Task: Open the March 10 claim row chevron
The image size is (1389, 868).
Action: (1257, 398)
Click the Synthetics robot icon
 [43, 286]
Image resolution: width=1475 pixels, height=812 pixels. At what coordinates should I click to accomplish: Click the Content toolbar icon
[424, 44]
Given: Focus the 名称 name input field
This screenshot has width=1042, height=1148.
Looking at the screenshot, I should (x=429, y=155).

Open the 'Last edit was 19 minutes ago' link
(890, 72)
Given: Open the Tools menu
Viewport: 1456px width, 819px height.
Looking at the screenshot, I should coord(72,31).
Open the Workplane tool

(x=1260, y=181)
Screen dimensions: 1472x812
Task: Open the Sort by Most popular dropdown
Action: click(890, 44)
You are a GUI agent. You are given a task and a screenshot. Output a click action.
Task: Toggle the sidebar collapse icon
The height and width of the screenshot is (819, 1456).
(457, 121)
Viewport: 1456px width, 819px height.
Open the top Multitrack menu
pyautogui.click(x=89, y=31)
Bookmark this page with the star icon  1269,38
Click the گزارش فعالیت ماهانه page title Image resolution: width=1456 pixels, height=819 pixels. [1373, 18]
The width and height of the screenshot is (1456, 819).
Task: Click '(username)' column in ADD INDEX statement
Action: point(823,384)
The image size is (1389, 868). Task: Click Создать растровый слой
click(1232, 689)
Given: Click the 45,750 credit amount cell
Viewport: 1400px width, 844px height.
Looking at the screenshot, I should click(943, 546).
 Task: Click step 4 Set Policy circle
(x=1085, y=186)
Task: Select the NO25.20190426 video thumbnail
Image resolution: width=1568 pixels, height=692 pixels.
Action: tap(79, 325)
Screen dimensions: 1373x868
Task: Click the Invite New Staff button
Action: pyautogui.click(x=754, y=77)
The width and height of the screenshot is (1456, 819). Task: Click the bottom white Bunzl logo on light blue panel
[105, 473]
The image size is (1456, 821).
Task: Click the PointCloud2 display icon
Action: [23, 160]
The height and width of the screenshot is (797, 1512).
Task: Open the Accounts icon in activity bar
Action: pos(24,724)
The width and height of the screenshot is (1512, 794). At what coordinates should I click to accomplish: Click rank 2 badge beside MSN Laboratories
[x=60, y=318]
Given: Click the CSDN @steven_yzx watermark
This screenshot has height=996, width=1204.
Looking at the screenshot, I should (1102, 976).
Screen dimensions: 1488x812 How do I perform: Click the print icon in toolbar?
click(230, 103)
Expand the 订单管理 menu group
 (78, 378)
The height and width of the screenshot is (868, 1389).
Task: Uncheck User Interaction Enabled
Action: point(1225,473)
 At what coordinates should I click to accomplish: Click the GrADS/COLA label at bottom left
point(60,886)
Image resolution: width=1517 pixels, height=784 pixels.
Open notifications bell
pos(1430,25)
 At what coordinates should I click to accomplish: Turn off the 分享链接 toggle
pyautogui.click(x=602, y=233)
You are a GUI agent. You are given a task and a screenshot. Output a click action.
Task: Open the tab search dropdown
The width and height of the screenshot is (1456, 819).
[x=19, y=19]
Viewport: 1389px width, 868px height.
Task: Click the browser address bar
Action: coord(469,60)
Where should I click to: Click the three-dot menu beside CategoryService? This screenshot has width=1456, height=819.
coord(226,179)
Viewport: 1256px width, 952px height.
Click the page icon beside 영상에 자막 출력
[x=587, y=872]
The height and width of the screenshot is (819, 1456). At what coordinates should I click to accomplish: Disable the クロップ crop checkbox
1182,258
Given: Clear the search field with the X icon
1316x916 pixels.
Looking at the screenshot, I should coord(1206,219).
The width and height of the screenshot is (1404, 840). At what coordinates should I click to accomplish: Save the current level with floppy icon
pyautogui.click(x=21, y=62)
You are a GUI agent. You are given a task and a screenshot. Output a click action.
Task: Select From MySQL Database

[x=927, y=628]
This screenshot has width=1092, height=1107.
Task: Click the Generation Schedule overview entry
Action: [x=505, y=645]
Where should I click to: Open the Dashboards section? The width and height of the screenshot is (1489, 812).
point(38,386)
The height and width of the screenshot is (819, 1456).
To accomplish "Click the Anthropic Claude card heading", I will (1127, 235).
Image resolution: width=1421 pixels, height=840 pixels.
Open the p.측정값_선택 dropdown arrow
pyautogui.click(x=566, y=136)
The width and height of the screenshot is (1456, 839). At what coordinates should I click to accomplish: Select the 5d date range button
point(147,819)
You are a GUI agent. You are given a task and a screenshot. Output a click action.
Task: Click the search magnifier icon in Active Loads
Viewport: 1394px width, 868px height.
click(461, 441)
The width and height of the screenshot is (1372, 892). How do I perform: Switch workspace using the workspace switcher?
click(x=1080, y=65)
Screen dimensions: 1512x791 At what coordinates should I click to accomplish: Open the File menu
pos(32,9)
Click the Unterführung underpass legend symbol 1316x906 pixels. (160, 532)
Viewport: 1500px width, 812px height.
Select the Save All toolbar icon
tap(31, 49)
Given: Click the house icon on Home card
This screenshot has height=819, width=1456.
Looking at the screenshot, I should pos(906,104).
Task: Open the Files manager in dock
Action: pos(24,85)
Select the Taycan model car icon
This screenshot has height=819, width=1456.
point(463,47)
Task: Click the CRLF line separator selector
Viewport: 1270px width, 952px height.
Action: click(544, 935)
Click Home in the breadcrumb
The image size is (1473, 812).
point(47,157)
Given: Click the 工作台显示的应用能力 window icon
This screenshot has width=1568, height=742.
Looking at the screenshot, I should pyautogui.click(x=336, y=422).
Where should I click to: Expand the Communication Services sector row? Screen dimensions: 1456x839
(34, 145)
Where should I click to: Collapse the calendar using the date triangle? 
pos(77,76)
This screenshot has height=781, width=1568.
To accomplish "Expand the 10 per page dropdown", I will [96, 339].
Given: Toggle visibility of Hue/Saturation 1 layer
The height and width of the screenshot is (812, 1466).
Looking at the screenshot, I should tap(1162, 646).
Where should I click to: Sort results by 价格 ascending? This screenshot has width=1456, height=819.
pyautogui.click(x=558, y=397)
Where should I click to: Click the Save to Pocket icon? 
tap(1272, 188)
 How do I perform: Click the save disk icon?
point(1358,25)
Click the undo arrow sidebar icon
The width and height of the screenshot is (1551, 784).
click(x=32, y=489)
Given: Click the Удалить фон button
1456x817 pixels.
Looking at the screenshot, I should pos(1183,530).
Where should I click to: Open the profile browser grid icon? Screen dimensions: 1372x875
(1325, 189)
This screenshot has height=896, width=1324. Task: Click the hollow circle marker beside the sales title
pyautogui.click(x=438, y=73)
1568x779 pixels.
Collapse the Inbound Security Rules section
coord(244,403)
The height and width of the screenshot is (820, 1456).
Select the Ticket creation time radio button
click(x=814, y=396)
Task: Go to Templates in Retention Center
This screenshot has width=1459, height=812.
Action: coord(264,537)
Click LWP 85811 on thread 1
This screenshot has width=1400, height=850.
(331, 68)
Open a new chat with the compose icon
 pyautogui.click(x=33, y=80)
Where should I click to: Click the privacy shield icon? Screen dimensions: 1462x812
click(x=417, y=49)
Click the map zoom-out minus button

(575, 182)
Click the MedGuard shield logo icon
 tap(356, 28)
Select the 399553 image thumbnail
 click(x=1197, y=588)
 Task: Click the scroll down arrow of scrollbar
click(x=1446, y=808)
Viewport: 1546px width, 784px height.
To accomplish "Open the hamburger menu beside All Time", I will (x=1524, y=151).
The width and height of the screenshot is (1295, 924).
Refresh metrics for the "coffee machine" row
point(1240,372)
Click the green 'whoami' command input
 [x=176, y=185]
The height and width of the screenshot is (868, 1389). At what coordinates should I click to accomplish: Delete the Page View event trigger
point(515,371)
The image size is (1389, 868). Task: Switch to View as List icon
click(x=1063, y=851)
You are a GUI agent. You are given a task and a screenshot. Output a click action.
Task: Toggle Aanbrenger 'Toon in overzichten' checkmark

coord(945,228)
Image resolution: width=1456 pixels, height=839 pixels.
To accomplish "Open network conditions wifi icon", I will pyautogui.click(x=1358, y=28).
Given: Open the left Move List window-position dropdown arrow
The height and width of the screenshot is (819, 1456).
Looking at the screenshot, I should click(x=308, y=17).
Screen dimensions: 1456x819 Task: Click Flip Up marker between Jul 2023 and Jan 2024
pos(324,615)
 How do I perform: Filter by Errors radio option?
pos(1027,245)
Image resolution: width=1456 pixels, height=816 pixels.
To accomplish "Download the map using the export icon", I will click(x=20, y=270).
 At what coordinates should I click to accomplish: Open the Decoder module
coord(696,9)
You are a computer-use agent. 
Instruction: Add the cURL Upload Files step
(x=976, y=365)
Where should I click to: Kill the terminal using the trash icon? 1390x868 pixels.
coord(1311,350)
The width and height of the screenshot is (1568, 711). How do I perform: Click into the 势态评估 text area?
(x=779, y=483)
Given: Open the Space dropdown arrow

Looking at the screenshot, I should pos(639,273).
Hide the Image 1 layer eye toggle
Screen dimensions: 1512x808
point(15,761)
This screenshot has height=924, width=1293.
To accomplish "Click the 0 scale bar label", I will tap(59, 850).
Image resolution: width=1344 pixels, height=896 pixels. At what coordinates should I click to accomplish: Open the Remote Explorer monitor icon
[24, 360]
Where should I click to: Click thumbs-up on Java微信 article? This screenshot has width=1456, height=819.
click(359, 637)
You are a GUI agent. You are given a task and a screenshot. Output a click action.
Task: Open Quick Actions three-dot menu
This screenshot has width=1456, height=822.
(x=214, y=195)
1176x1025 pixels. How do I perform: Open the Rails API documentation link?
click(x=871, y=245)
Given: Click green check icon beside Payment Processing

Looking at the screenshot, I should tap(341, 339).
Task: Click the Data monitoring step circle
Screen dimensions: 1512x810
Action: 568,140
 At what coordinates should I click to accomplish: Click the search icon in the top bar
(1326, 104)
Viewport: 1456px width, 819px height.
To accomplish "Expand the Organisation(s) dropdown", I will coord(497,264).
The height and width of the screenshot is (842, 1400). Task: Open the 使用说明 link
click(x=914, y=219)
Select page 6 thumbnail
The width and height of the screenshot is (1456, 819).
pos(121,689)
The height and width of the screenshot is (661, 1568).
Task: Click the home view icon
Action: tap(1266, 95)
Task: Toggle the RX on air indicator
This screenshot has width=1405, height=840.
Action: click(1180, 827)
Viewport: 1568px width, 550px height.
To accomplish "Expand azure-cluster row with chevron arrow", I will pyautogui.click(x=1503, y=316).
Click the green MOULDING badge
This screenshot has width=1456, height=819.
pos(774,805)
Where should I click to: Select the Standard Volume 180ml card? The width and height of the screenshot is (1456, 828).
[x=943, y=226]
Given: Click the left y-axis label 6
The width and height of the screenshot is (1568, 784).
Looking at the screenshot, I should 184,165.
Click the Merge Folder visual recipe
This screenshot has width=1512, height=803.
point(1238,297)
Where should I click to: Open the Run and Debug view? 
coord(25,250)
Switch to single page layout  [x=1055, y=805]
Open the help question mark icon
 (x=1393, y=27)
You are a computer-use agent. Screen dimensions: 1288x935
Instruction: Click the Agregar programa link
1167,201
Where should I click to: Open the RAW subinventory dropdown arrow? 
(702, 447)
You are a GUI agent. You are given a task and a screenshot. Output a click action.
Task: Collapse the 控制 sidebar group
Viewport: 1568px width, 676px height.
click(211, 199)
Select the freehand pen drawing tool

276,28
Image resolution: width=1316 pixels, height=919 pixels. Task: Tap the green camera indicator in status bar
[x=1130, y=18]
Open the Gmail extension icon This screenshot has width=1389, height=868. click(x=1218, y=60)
━━━━━━━━━━━━━━━━━━━━━━━━━━━━━━
Activity
In the listing above, find the line containing "Screen dimensions: 1488x812" and the line containing "Task: Open the tab search dropdown", then quote both, plus every line between them, exactly as written.

Result of this task
Screen dimensions: 1488x812 How do I perform: Click the print icon in toolbar?
click(230, 103)
Expand the 订单管理 menu group
 (78, 378)
The height and width of the screenshot is (868, 1389).
Task: Uncheck User Interaction Enabled
Action: point(1225,473)
 At what coordinates should I click to accomplish: Click the GrADS/COLA label at bottom left
point(60,886)
Image resolution: width=1517 pixels, height=784 pixels.
Open notifications bell
pos(1430,25)
 At what coordinates should I click to accomplish: Turn off the 分享链接 toggle
pyautogui.click(x=602, y=233)
You are a GUI agent. You are given a task and a screenshot. Output a click action.
Task: Open the tab search dropdown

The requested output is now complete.